Art historian Christiana Spens, whose writings also deal with war-related trauma and art, points out that art can also have a rehabilitating and healing effect in situations where individuals and society have been exposed to war or political violence. In relation to the victims, and also society, this is done by sharing art with others, thereby creating an understanding of and empathy with those affected. The idea that art can alleviate the grief of an individual, or of a people, stems from the concept of «moral art» (Tolstoy). But art can only be moral if it is founded on an established perception of what morality is and an approach to the practice of art that is based on personal ethics.
“Tolstoy does not define art in terms of its ability to express form and beauty, but instead defines art in terms of its ability to communicate concepts of morality. For Tolstoy, aesthetic values are defined by moral values ......Art is a means of communication, and is an important means of expression of any experience, or of any aspect of the human condition”. (Tolstoy, What is Art (1896))

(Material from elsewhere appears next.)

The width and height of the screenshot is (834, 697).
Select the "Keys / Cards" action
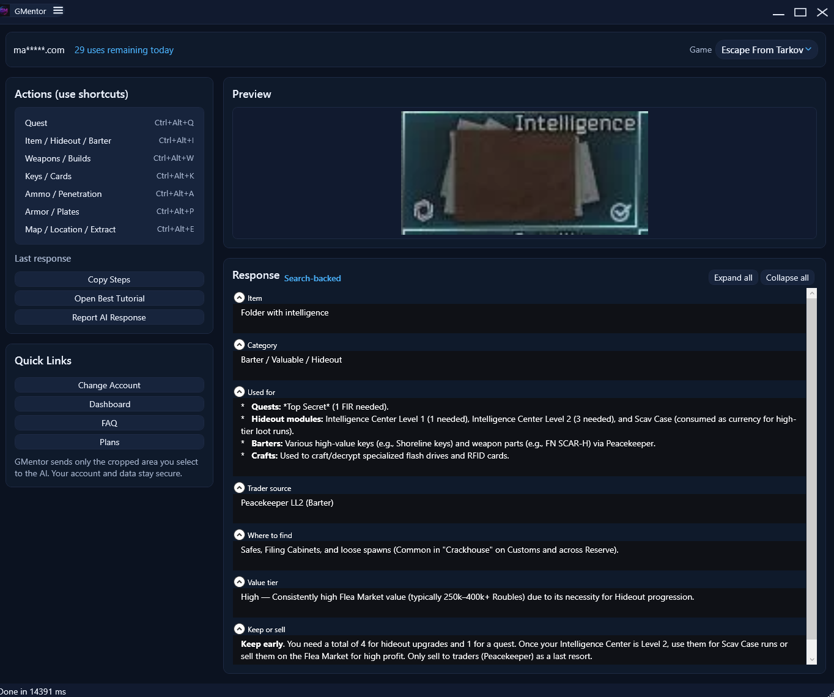click(48, 176)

This exhibition with Bodil Friele takes a very specific story as its point of departure. She draws on her personal experience of growing up with a father who was troubled by sleepless nights, but who was not prepared to discuss the causes. In those days, post traumatic stress was an unknown phenomenon, but today we know that wartime experiences leave scars that must be treated. But with the passage of time, and from her father’s poems and notes from the war years, the picture has become clearer. She sees the cost of the war and takes a moral stance on it on behalf of the many who experienced its horrors. Through her pictures, where she combines texts with images, we are immediately confronted with our moral heritage, brought face to face with history as it was, and as it still is in many places in the world. Most of us have no understanding of what it means to be held captive. To be deprived of our freedom and forced to live our life according to the dictates of others. It is this experience that forms the basis of the exhibition entitled «Prisoner of War, paintings and poems». It is a personal testimony based on stories and notes that the artist has inherited. The exhibition takes this legacy and transforms it into textual, pictorial and sculptural forms.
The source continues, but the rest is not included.